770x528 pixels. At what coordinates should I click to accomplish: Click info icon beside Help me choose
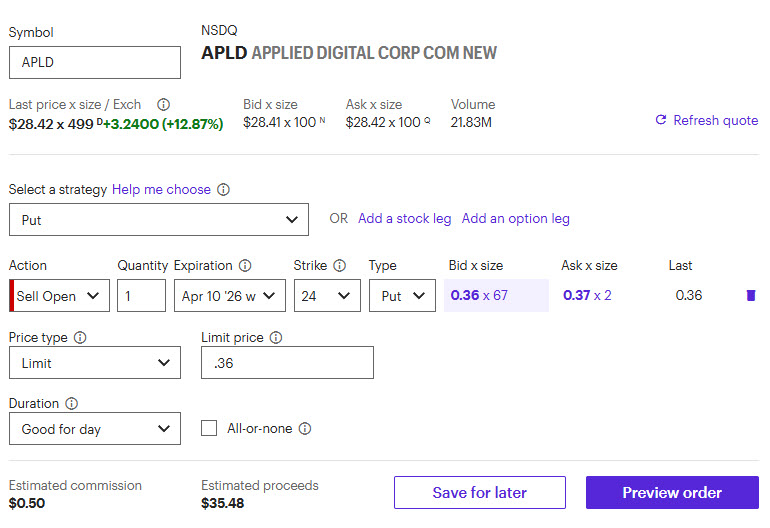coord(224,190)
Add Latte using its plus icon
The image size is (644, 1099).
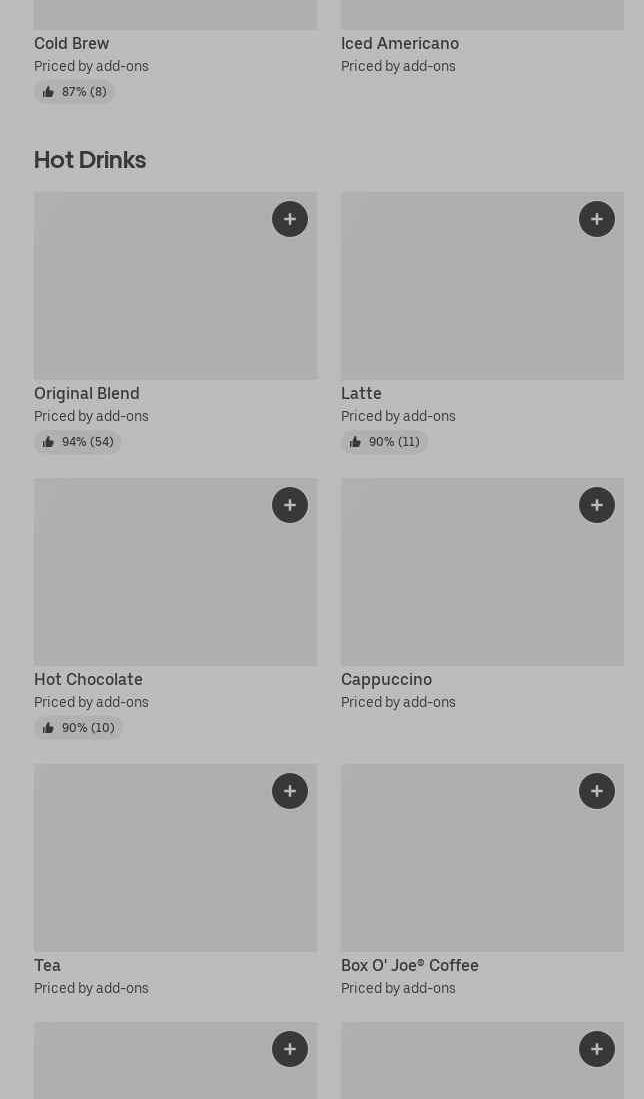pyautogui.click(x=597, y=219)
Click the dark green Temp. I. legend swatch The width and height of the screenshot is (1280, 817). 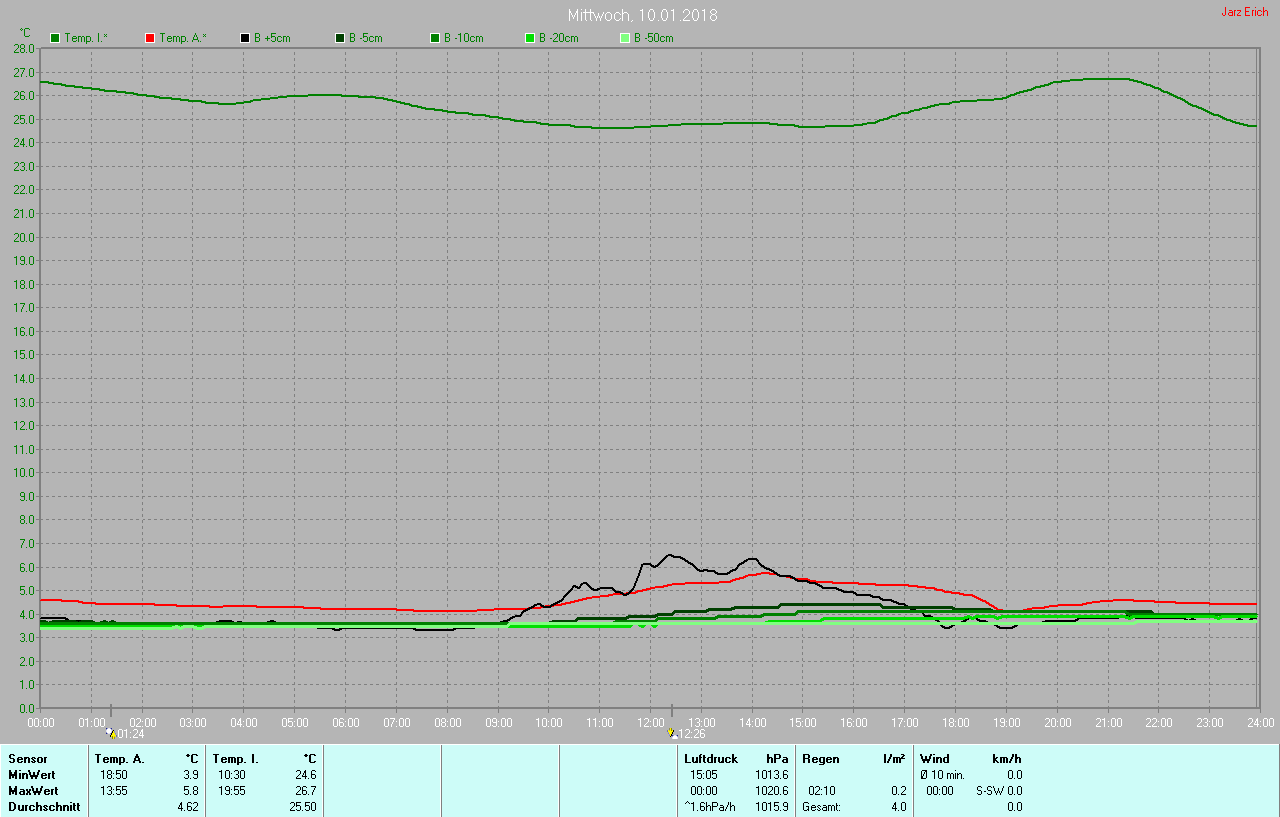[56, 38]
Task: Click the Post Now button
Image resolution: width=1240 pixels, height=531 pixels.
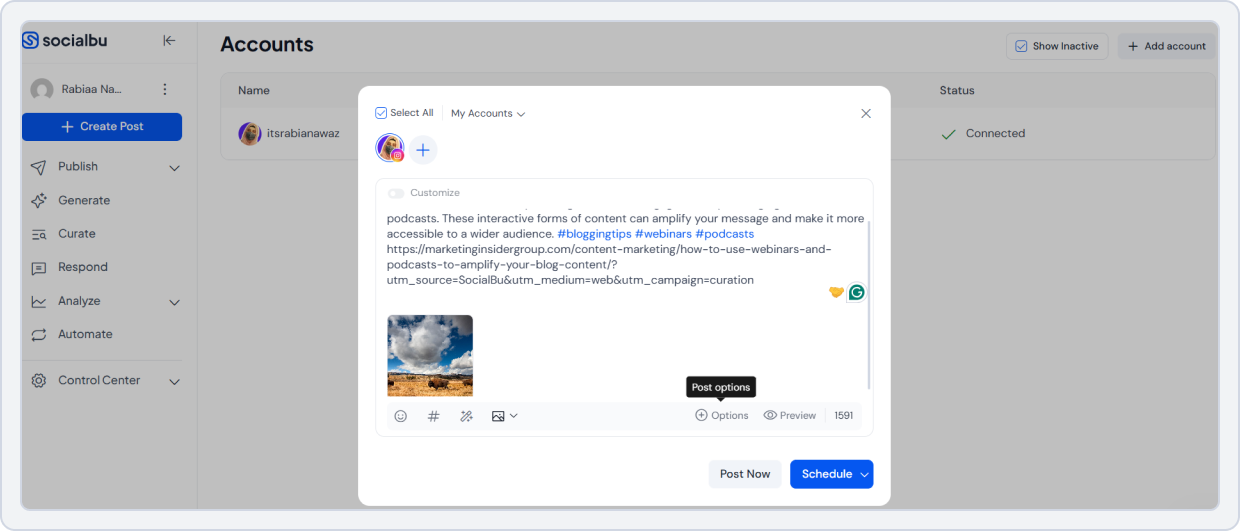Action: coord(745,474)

...

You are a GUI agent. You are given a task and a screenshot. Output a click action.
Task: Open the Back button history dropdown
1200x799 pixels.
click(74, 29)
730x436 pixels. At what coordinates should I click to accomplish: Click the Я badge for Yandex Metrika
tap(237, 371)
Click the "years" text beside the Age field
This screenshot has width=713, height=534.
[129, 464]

EXERCISE AIM:
Check each line of the data for the string "button" and state how many lines contain it, without any other output.

RESULT FOR THIS EXERCISE:
2